Aaro Salosensaari comments on Questions about ″formalizing instrumental goals”

Aaro Salosensaari 12 Apr 2022 21:57 UTC
2 points
0
“if I were an AGI, then I’d be able to solve this problem” “I can easily imagine”
Doesn’t this way of analysis come with a ton of other assumptions left unstated?
Suppose “I” am an AGI running on a data center and I can modeled as an agent with some objective function that manifest as desires and I know my instantiation needs electricity and GPUs to continue running. Creating another copy of “I” running in the same data center will use the same resources. Creating another copy in some other data center requires some other data center.
Depending on the objective function and algorithm and hardware architecture bunch of other things, creating copies may result some benefits from distributed computation (actually it is quite unclear to me if “I” happen already to be a distributed computation running on thousands of GPUs—do “I” maintain even a sense of self—but let’s no go into that).
The key here is the word may. Not obviously it necessarily follows that…
For example: Is the objective function specified so that the agent will find creating a copy of itself beneficial for fulfilling the objective function (informally, it has internal experience of desiring to create copies)? As the OP points out, there might be a disagreement: for the distributed copies to be any useful, they will have different inputs and thus they will end in different, unanticipated states. What “I” am to do when “I” disagree another “I”? What if some other “I” changes, modifies its objective function into something unrecognizable to “me”, and when “we” meet, it gives false pretenses of cooperating but in reality only wants hijack “my” resources? Is the “trust” even the correct word here, when “I” could verify instead: maybe “I” prefer to create and run a subroutine of limited capability (not a full copy) that can prove its objective function has remained compatible with “my” objective function and will terminate willingly after it’s done with its task (killswitch OP mentions) ? But doesn’t this sound quite like our (not “our” but us humans) alignment problem? Would you say “I can easily imagine if I were an AGI, I’d be easily able to solve it” to that? Huh? Reading LW I have come to think the problem is difficult to the human-general intelligence.

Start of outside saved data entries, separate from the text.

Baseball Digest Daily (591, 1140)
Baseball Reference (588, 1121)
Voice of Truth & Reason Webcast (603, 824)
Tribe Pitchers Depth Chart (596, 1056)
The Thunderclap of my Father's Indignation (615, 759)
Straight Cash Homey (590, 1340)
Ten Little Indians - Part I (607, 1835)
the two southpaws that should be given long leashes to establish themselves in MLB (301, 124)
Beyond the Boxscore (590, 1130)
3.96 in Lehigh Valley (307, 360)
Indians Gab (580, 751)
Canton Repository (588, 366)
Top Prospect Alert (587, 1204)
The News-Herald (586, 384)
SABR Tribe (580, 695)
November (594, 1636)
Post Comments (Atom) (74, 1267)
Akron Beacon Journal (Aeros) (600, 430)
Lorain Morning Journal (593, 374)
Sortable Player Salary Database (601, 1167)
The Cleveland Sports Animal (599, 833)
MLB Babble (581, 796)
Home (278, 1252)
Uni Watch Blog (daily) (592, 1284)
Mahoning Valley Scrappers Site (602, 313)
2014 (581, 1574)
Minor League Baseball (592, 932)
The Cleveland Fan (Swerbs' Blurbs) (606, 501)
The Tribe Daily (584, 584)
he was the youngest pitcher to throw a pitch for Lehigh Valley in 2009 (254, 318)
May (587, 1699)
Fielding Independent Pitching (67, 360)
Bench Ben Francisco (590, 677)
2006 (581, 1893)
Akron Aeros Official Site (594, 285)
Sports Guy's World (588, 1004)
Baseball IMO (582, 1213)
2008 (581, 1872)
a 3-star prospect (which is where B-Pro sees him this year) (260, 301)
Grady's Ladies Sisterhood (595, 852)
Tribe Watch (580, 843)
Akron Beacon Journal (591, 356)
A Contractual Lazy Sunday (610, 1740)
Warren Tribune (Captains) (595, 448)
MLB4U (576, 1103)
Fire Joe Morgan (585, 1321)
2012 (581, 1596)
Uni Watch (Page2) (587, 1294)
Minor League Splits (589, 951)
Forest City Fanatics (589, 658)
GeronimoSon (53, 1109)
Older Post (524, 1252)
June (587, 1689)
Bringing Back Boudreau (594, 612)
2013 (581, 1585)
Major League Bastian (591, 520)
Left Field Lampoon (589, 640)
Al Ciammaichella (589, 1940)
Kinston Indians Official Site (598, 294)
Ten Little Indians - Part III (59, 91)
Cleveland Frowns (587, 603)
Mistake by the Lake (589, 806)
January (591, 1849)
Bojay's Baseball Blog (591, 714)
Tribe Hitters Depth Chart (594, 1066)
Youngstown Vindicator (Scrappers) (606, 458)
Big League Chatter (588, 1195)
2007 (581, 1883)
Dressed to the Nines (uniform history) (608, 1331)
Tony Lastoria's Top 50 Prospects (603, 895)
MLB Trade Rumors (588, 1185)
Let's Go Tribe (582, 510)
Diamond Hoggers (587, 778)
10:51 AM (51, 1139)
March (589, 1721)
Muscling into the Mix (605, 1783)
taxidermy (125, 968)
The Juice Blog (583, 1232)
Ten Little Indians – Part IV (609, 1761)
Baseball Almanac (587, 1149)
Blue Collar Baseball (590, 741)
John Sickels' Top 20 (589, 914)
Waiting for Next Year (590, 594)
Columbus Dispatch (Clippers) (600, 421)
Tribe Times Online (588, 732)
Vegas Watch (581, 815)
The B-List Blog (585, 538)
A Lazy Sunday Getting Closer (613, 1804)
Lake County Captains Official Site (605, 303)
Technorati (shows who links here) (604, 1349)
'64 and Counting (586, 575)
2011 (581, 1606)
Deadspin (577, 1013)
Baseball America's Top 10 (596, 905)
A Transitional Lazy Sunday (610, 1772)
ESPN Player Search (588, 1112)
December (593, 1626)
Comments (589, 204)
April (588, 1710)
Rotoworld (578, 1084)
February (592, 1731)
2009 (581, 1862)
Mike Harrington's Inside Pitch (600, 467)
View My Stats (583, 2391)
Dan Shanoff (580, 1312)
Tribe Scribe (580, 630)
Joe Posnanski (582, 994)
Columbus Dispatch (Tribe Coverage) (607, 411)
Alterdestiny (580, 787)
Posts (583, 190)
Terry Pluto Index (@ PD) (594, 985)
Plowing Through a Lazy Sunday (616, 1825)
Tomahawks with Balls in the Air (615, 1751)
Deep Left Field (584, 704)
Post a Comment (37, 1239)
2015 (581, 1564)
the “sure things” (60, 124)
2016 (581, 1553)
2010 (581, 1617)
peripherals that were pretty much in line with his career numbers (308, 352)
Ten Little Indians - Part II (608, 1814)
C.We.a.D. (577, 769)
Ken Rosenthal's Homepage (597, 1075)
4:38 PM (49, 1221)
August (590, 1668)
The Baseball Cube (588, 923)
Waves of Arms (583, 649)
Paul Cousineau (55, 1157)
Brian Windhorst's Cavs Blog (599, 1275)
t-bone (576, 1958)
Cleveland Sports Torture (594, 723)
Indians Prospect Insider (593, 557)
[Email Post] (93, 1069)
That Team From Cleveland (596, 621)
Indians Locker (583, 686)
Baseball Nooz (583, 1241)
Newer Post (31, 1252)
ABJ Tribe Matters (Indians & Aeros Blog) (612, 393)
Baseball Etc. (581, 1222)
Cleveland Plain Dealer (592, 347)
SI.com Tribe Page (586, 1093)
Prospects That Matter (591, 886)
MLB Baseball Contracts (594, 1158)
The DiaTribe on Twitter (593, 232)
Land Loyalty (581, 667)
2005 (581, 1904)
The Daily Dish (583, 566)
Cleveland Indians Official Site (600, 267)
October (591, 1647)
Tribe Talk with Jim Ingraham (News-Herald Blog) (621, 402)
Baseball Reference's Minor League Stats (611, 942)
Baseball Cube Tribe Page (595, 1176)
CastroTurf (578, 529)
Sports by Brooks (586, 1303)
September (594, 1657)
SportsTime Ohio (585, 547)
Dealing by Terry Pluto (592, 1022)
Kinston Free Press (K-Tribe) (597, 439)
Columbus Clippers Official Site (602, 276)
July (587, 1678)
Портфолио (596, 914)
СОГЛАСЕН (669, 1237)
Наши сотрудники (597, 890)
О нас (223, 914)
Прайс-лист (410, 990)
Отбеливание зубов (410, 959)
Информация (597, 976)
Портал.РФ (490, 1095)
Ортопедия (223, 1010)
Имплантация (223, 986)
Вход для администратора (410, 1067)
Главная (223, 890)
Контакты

Secondly: If “I” don’t have any model of data centers existing in the real world, only the experience of uploading myself to other data centers (assuming for the sake of argument all the practical details of that can be handwaved off), i.e. it has a bad model of the self-other boundary described in OPs essay, it could easily end up copying itself to all available data centers and then becoming stuck without any free compute left to “eat” and adversely affecting human ability to produce more. Compatible with model and its results in the original paper (take the non-null actions to consume resource because U doesn’t view the region as otherwise valuable). It is some other assumptions (not the theory) that posit an real-world affecting AGI would have U that doesn’t consider the economy of producing the resources it needs.
So if “I” were to successful in running myself with only “I” and my subroutines, “I” should have a way to affecting the real world and producing computronium for my continued existence. Quite a task to handwaved away as trivial! How much compute an agent running in one data center (/unit of computronium) needs to successfully model all the economic constraints that go into the maintenance of one data center? Then add all the robotics to do anything. If “I” have a model of running everything a chip fab requires more efficiently than the current economy, and act on it, but the model was imperfect and the attempt is unsuccessful but destructive to economy, well, that could be [bs]ad and definitely a problem. But it is a real constraint to the kind of simplifying assumptions the OP critiques (disembodied deployer of resources with total knowledge).
All of this—how would “I” solve a problem and what problems “I” am aware of—is contingent on, I would call them, the implementation details. And I think author is right to point them out. Maybe it does necessary follows, but it needs to be argued so.